Dr. Xiaoli Liu received her PhD degree in mathematics from the University of Helsinki in December 2017. Her doctoral studies were supervised by Professor Mats Gyllenberg. After graduating she worked as a Postdoctoral researcher in the Biomimetics and Intelligent System Group (BISG) at the University of Oulu. She worked with Prof. Pan Hui’s group as a visiting scholar in 2019 and Polar Electro Oy with collaboration of University of Oulu in 2018. In November 2019, she joined the research group lead by Prof. Sasu Tarkoma in the Department of Computer Science at University of Helsinki as a Postdoctoral researcher. Dr. Xiaoli Liu currently works as a Postdoctoral fellow within Helsinki Institute for Information Technology (HIIT).
Dr. Xiaoli Liu’s research interests focus on distributed systems and edge intelligence, and her participated projects are related to IoT, federated learning, opportunistic learning, differential privacy, 5G and Augmented reality (AR). Dr. Xiaoli Liu has published 19 peer-reviewed journal and conference articles. She publishes papers in top venues, such as IEEE Internet Computing Magazine, IEEE Transactions on Intelligent Transportation Systems, and ACM Transactions on Sensor Networks.
Her recent research in 2021 contains providing solutions for scalable air quality monitoring by combing edge intelligence, 5G, and sensor calibration techniques [1]; utilizing context-aware AR together with 5G edge for path planning [2]; extending the previous Bayesian federated learning research work to have a model cluster instead of assuming a global model; opportunistic learning for air quality monitoring; and proving the feasibility of putting independent Component Analysis (ICA) under the distributed setting. Meanwhile, she also works for two survey papers: outdoor low-cost sensor and sensor calibration for air quality monitoring [3] and COVID-19 in Public Transportation: Transmission Risk, Mitigation and Prevention.
She is actively involved in funding application, workshop organizing, and teaching in 2021, for example, the participated project application “NSF joint call with the collaboration of Yale University” submitted in April 2021 has got the positive decision. She is the course advisor for bachelor thesis in the spring semester and co-teaching Advanced Course in Deep Learning (5cr) for in the autumn semester and she will be the main responsible teacher from 2022. Meanwhile, she serves as a board member of the Junior Faculty Club in University of Helsinki to provides support for PhD students and Postdoctoral researchers
Sample of publications in 2021:
[1] X. Su, X. Liu, N.H. Motlagh, J. Cao, P. Su, P. Pellikka, Y. Liu et al. “Intelligent and Scalable Air Quality Monitoring with 5G Edge.” IEEE Internet Computing 25, no. 2 (2021): 35-44.

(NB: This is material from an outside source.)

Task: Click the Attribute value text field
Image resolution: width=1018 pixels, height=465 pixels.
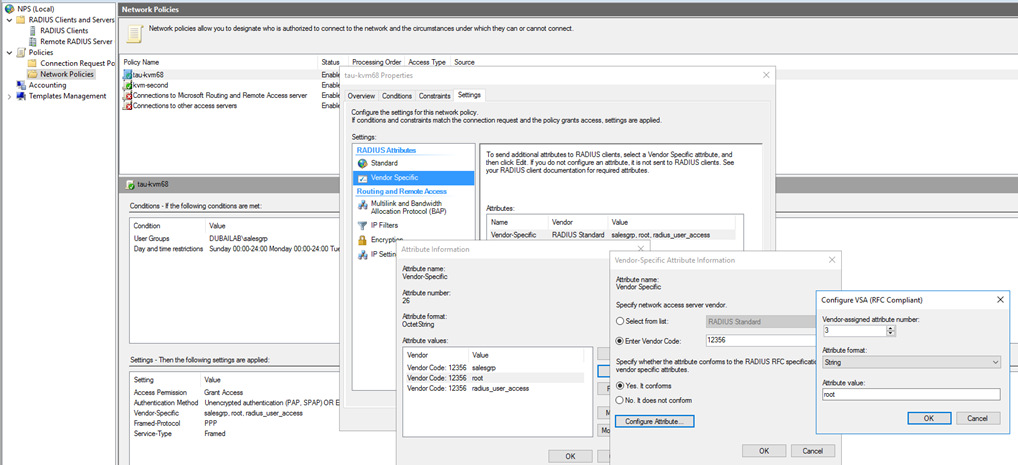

[2] J. Cao, X. Liu, Xiang Su, Sasu Tarkoma, Pan Hui, “Context-Aware Augmented Reality with 5G Edge”, IEEE Global Communications Conference, Madrid, Spain, 7 -11 December 2021.
[3] C. Francesco, J. Mineraud, E. Lagerspetz, S. Varjonen, X. Liu, K. Puolamäki, P. Nurmi, and S. Tarkoma. “Low-cost outdoor air quality monitoring and sensor calibration: A survey and critical analysis.” ACM Transactions on Sensor Networks (TOSN) 17, no. 2 (2021): 1-44.
[4] Z. S. Liu, G. Xiong, Z. B. Wei, Y. Zhang, M. Zheng, X. Liu, S. Tarkoma, M. Huang, Y. S. Lv, C. H. Wu. “Trip Purposes Mining From Mobile Signaling Data.” IEEE Transactions on Intelligent Transportation Systems (2021).